• [Records supplied]:
──────────────────────────────

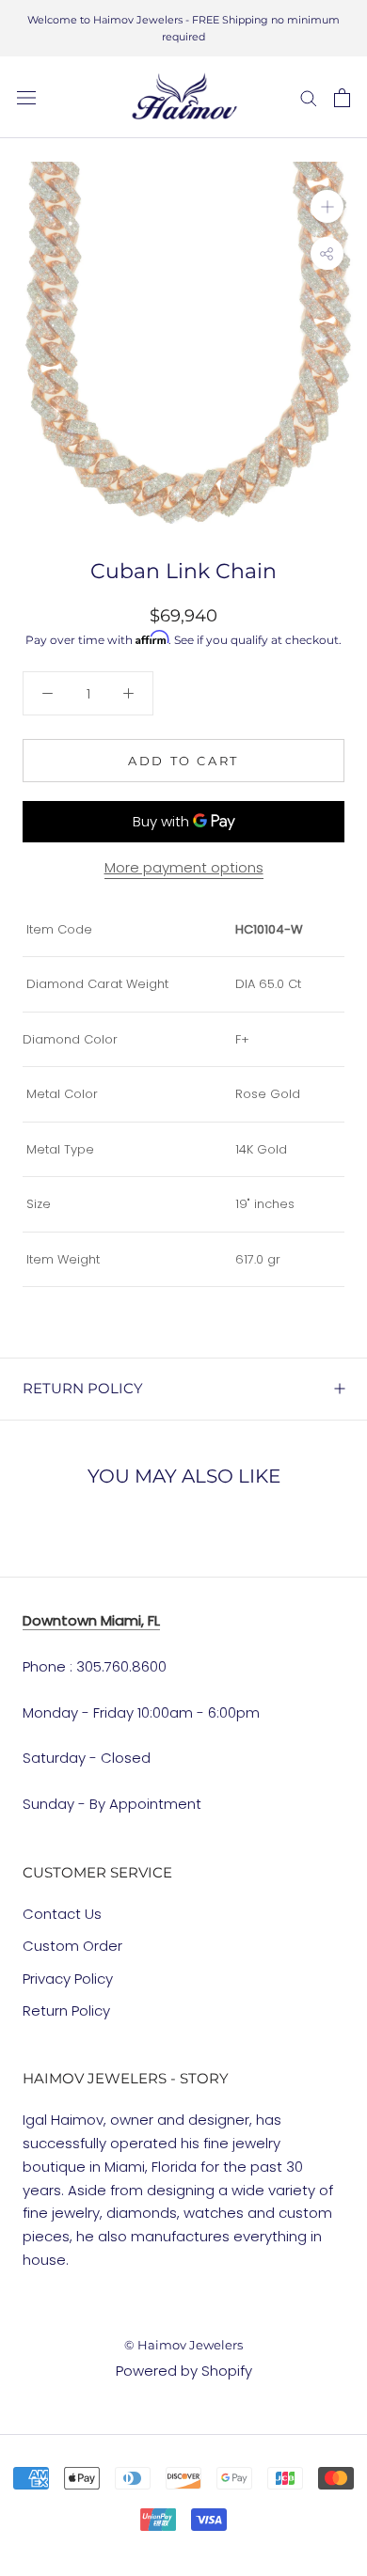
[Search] (308, 97)
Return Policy (66, 2010)
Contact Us (62, 1914)
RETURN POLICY (83, 1388)
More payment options (183, 867)
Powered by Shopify (184, 2370)
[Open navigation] (26, 97)
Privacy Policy (68, 1978)
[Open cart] (342, 97)
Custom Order (72, 1946)
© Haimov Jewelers (183, 2344)
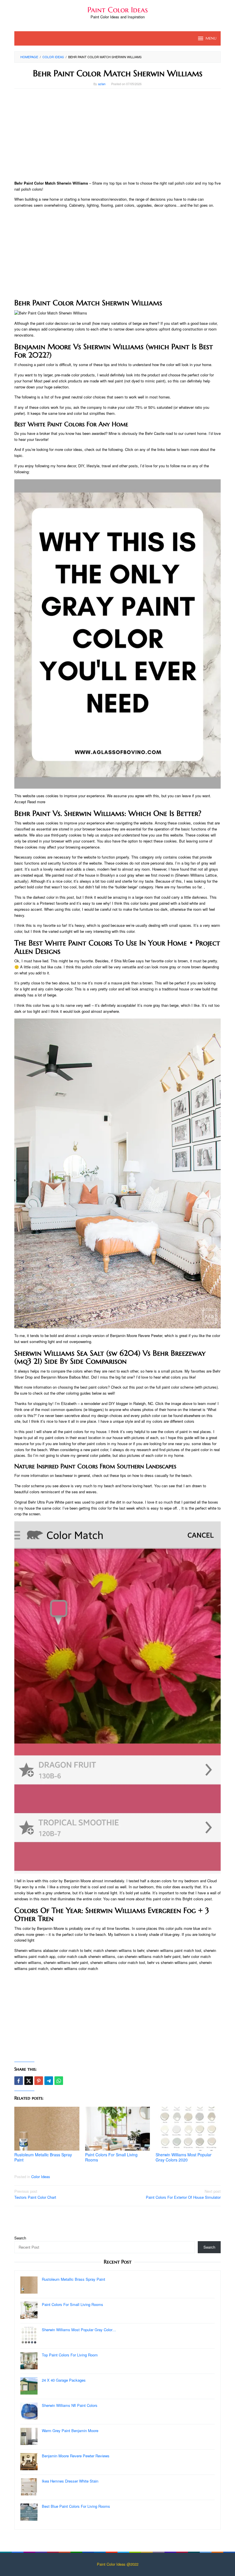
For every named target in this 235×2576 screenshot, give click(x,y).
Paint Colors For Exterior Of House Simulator (183, 2194)
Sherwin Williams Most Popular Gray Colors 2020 (183, 2157)
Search (20, 2238)
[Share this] (18, 2080)
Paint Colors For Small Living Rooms (111, 2157)
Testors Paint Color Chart (35, 2194)
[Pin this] (38, 2080)
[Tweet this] (28, 2080)
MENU (210, 38)
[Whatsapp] (58, 2080)
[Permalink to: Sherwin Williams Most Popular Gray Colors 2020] (188, 2129)
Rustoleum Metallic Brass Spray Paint (43, 2157)
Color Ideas (40, 2176)
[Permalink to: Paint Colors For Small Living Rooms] (117, 2129)
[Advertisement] (117, 134)
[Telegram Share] (48, 2080)
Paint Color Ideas (117, 9)
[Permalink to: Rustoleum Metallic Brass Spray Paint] (46, 2129)
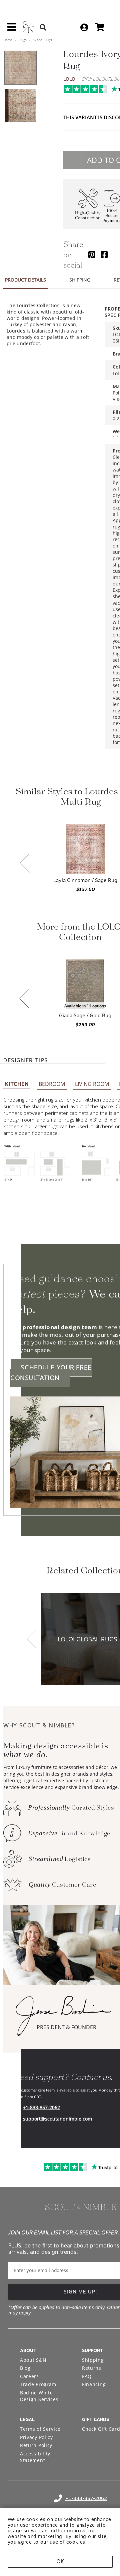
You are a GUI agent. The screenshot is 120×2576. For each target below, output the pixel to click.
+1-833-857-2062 (41, 2107)
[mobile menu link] (11, 29)
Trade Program (38, 2384)
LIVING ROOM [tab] (92, 1084)
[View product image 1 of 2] (20, 67)
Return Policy (36, 2445)
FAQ (87, 2376)
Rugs (23, 39)
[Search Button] (43, 27)
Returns (91, 2368)
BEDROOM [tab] (52, 1084)
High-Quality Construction (88, 216)
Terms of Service (40, 2429)
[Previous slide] (25, 864)
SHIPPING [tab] (79, 280)
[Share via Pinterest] (91, 254)
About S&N (33, 2360)
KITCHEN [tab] (17, 1084)
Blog (25, 2368)
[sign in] (84, 27)
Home (8, 39)
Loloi (70, 79)
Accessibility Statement (35, 2456)
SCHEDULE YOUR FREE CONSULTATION (51, 1373)
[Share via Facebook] (104, 254)
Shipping (93, 2360)
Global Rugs (42, 39)
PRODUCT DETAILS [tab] (25, 280)
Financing (94, 2384)
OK (60, 2561)
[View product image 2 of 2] (20, 105)
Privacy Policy (36, 2437)
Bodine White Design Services (39, 2395)
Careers (29, 2376)
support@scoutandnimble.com (57, 2119)
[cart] (99, 27)
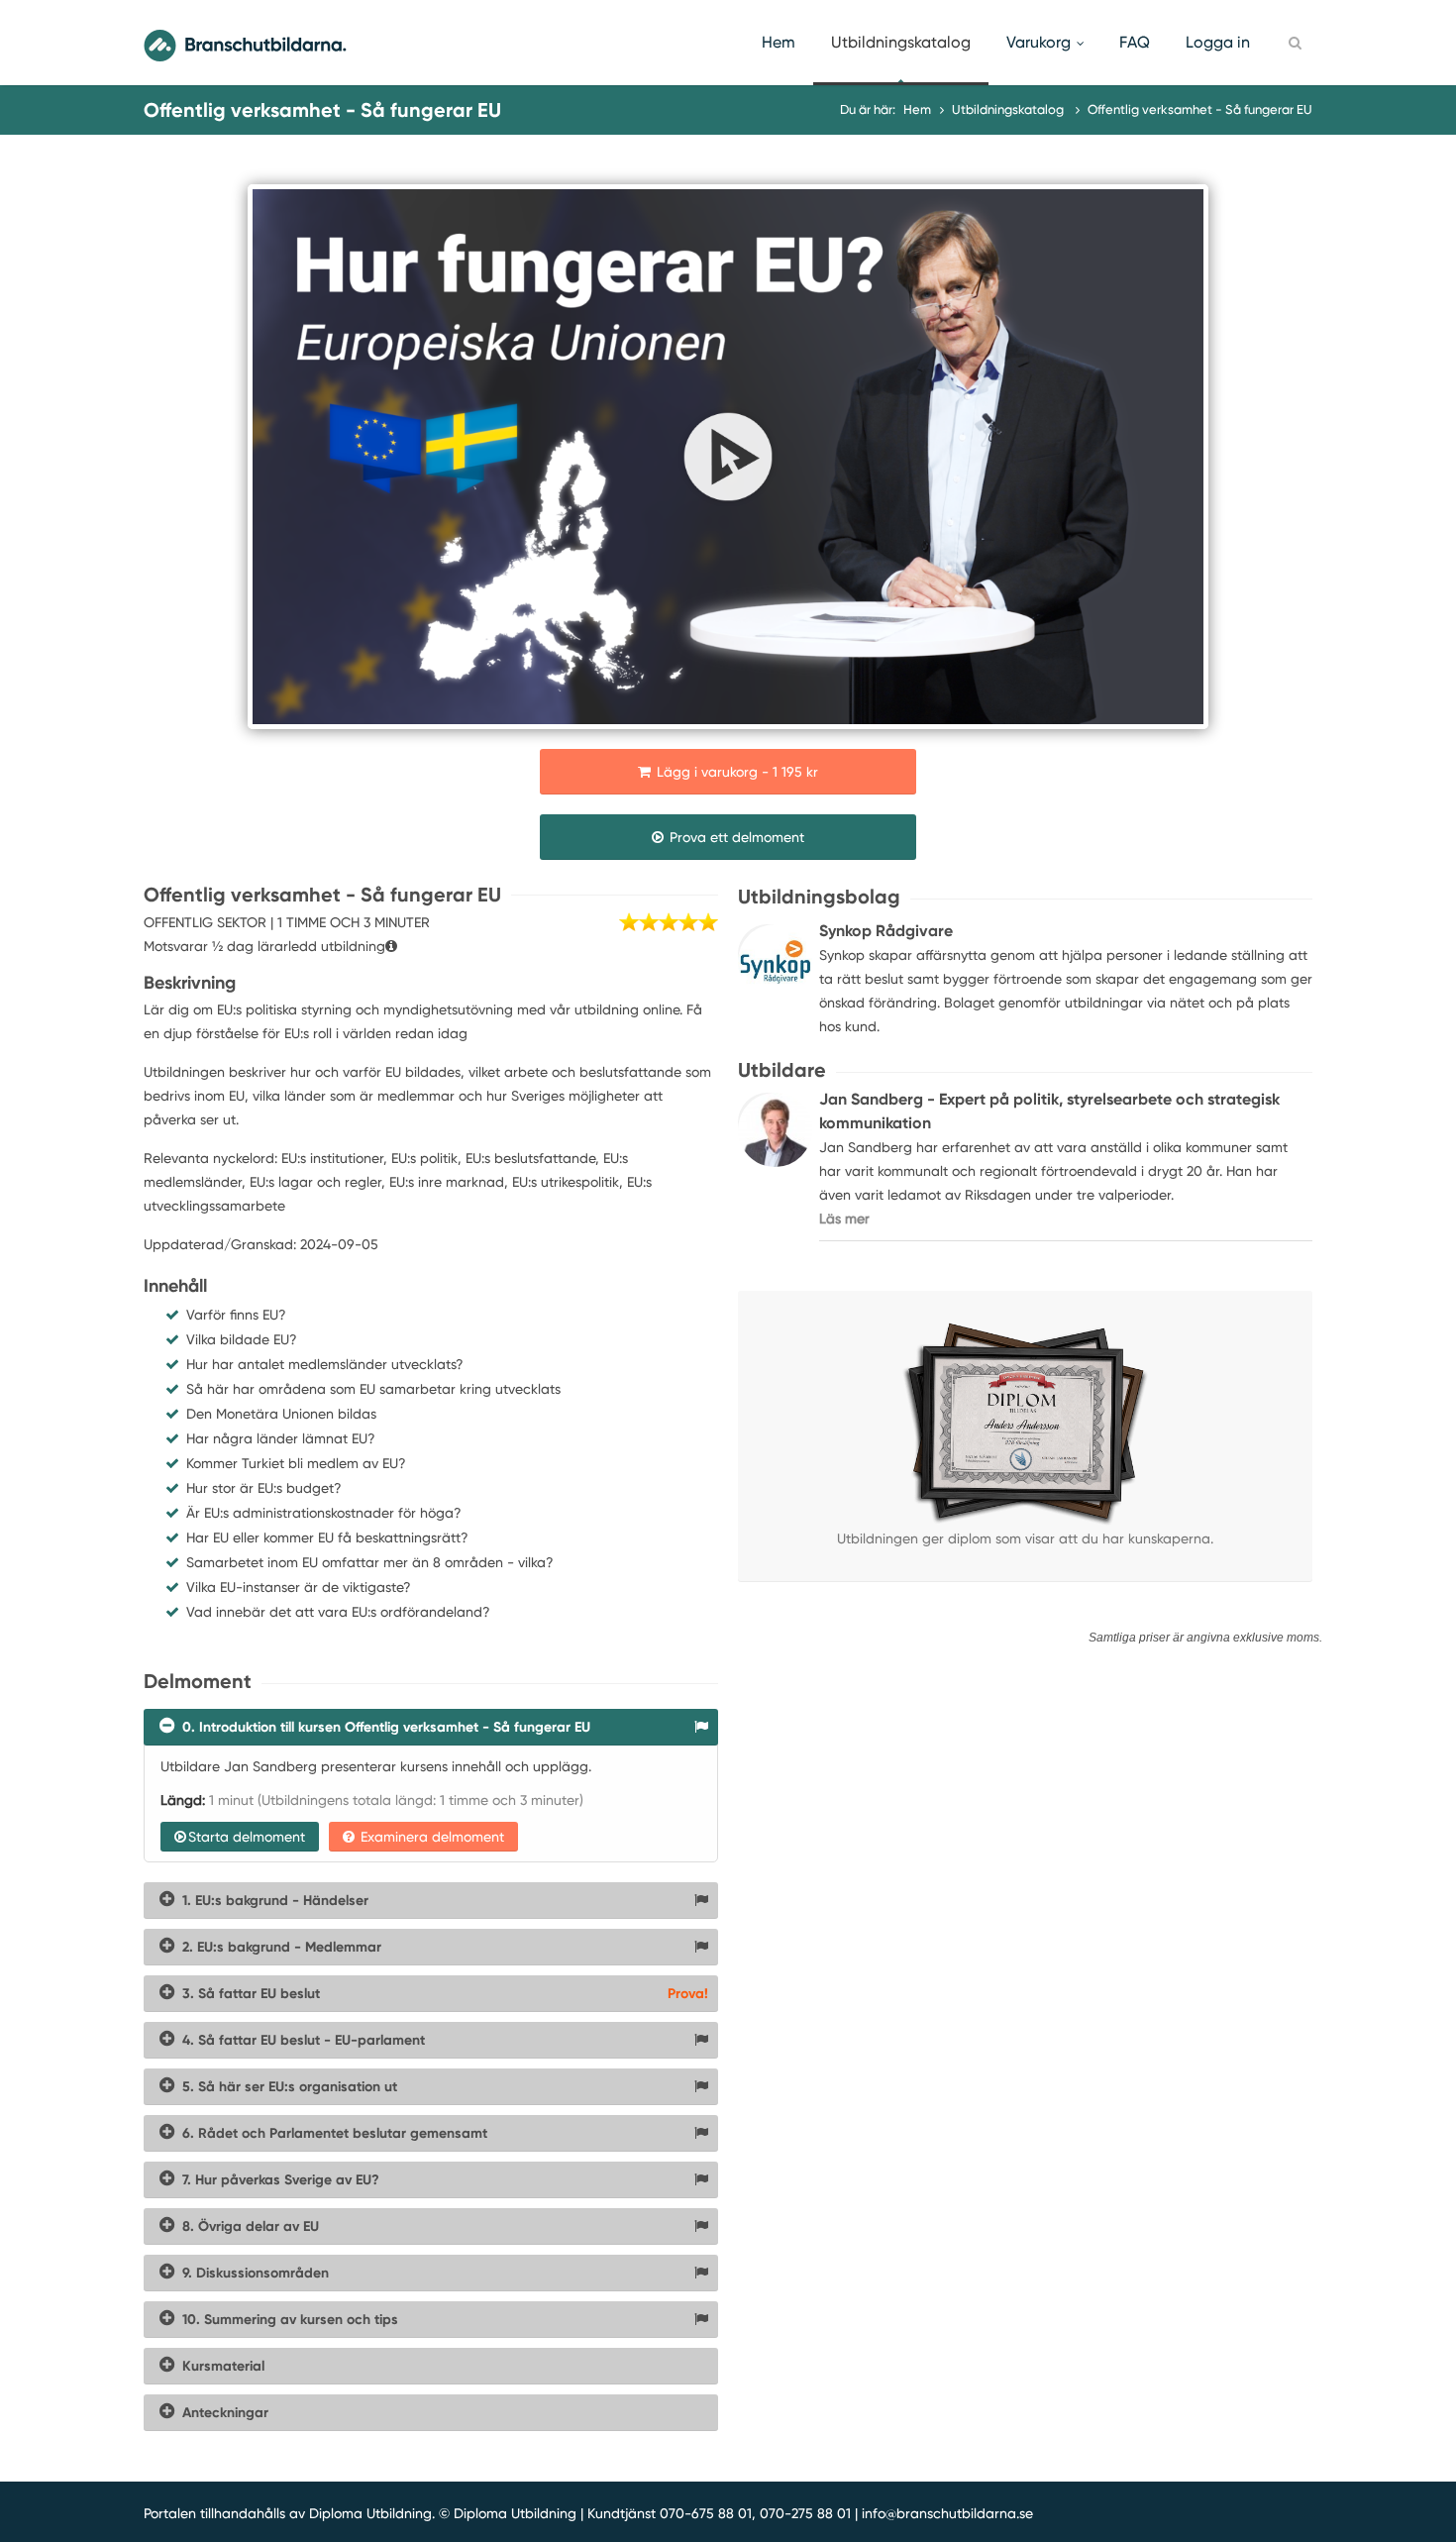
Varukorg (1038, 42)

──────────────────────────────

Every line above that holds the word "Williams" should be copied out.

Sherwin Williams Most Popular Gray Colors 2020 (183, 2157)
[Permalink to: Sherwin Williams Most Popular Gray Colors 2020] (188, 2129)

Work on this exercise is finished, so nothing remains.